(Task objective) Take the records below and print them verbatim up to and including the line that carries "Given: Click the user".

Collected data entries
++++

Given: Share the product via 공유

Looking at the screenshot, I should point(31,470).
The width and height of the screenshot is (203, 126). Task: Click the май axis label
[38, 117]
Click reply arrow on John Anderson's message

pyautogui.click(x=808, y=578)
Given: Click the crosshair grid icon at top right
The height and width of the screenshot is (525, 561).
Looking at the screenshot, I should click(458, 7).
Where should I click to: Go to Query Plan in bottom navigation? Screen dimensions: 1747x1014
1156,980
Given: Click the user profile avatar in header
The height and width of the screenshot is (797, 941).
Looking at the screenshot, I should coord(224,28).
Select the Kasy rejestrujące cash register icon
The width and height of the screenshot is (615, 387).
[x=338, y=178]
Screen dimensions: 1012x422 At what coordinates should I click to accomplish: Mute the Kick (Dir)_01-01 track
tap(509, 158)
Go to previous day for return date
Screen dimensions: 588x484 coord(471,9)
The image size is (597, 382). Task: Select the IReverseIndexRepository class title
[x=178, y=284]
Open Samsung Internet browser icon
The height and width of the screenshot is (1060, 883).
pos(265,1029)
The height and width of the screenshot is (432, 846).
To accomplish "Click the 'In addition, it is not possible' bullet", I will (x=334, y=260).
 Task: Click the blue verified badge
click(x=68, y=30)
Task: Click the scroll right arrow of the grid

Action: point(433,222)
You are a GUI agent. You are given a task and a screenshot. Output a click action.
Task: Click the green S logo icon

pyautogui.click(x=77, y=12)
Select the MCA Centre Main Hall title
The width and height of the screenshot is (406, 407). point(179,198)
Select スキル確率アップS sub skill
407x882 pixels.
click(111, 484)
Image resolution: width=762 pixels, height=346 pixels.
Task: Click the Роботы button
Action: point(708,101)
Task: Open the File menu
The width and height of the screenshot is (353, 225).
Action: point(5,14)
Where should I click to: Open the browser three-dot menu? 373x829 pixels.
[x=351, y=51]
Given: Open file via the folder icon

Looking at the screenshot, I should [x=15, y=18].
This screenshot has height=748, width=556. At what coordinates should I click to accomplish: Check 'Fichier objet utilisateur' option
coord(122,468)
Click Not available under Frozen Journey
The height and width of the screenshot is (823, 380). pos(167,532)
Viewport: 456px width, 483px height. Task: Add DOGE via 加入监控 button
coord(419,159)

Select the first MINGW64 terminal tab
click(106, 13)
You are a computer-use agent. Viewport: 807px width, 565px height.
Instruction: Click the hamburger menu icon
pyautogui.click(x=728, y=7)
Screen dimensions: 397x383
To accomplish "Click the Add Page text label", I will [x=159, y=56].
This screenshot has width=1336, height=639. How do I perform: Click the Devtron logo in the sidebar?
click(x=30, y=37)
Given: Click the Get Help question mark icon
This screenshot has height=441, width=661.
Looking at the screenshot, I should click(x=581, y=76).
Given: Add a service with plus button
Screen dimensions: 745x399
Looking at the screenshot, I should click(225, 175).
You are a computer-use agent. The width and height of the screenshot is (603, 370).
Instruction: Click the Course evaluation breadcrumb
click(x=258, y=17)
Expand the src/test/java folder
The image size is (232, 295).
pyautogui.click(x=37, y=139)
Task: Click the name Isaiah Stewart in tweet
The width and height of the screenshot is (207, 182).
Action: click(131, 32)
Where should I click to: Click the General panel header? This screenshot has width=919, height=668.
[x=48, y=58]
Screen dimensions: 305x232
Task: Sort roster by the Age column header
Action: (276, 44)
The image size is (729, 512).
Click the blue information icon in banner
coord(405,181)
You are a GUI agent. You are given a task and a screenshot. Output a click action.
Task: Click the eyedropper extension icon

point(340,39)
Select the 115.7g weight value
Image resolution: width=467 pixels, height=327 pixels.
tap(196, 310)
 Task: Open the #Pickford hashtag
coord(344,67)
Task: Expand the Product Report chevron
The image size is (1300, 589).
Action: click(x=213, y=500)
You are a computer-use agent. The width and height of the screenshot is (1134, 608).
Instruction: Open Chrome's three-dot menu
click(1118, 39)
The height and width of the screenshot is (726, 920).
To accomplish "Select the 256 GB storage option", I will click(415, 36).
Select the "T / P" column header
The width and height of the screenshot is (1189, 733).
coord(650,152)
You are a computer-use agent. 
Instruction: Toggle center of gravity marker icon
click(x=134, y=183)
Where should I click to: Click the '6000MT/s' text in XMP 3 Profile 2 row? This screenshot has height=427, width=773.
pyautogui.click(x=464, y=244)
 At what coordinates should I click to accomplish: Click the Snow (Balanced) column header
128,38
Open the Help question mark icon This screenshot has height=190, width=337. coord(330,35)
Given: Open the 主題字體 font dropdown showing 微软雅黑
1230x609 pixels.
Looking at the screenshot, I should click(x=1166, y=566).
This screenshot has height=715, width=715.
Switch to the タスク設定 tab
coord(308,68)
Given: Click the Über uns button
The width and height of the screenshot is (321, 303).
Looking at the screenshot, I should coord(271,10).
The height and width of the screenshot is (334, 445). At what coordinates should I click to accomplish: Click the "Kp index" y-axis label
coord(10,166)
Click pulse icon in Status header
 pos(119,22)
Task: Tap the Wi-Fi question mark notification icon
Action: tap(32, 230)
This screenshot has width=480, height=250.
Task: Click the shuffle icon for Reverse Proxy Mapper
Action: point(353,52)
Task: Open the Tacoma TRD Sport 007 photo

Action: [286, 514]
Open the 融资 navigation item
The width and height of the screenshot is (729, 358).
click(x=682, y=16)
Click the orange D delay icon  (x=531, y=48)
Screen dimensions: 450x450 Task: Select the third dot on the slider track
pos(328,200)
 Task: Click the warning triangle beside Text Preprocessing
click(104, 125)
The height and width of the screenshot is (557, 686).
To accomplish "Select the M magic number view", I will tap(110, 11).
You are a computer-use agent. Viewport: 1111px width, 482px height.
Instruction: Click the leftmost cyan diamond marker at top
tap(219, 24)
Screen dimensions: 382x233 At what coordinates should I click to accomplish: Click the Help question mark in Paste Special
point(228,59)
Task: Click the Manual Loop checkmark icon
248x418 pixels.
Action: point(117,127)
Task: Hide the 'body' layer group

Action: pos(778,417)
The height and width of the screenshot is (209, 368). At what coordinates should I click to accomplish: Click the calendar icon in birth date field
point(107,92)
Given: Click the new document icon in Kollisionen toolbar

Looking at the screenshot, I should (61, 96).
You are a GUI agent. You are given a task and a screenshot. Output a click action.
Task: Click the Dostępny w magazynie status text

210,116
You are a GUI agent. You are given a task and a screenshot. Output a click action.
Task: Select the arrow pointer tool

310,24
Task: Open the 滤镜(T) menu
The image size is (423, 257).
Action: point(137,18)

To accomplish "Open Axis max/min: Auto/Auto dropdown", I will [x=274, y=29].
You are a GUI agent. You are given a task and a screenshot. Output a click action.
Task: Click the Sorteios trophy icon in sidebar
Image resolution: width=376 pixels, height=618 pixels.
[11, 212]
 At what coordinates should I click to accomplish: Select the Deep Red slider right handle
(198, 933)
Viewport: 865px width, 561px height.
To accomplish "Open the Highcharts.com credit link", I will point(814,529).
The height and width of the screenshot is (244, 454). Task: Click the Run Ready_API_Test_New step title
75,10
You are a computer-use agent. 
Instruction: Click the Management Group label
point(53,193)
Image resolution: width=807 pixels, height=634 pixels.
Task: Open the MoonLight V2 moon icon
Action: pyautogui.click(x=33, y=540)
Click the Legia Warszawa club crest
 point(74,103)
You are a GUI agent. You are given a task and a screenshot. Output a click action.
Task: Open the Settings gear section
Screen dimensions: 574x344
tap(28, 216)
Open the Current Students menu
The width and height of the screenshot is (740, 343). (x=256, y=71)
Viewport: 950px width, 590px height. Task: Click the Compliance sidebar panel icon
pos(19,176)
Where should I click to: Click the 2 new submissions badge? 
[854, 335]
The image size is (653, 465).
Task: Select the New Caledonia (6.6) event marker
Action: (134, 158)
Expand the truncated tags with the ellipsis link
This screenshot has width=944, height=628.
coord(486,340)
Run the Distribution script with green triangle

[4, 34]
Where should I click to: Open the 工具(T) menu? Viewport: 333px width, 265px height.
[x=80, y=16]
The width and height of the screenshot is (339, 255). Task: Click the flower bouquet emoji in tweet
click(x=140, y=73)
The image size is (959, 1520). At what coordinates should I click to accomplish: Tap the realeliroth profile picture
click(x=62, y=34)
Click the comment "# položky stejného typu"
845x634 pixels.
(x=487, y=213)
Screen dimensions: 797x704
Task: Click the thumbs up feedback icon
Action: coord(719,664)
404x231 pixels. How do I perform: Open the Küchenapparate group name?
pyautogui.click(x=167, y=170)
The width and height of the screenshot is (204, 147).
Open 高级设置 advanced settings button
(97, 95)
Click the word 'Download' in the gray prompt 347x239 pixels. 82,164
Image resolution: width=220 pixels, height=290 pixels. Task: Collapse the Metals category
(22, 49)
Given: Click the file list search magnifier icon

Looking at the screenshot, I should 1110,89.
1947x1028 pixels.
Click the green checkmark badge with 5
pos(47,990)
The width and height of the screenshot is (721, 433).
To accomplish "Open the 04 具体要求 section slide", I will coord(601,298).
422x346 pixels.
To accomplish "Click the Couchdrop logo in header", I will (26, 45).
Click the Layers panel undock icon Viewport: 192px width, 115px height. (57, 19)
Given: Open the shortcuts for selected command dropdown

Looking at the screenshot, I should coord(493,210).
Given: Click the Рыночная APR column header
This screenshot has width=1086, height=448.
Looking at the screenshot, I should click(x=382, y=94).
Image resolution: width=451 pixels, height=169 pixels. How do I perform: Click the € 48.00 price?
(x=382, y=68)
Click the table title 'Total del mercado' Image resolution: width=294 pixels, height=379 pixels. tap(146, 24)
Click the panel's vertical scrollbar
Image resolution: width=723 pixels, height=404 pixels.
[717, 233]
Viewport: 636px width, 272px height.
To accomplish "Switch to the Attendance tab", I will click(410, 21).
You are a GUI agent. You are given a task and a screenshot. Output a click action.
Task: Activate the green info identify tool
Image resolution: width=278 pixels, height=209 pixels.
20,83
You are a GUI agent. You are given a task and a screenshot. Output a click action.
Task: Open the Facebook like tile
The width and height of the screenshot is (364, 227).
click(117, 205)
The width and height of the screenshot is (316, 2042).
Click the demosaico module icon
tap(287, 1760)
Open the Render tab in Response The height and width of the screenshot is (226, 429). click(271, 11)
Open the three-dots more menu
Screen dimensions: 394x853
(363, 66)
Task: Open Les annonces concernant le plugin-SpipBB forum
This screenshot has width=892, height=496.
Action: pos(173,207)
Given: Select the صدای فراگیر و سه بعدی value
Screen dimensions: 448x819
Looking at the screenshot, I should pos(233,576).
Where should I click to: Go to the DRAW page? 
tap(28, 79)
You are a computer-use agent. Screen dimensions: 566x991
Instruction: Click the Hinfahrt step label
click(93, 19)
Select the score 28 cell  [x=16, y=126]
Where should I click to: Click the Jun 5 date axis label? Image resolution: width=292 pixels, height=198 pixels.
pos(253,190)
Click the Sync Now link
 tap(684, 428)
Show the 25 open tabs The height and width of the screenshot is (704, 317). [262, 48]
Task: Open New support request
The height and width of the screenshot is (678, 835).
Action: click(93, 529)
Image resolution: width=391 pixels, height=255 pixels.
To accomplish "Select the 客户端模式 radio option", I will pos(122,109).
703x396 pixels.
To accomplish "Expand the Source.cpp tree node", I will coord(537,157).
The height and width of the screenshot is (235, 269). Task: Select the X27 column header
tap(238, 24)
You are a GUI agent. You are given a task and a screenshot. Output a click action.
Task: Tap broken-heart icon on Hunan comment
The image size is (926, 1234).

++++

(Answer to this task)
Given: Share the product via 공유

Looking at the screenshot, I should point(31,470).
The width and height of the screenshot is (203, 126). Task: Click the май axis label
[38, 117]
Click reply arrow on John Anderson's message

pyautogui.click(x=808, y=578)
Given: Click the crosshair grid icon at top right
The height and width of the screenshot is (525, 561).
Looking at the screenshot, I should click(458, 7).
Where should I click to: Go to Query Plan in bottom navigation? Screen dimensions: 1747x1014
1156,980
Given: Click the user profile avatar in header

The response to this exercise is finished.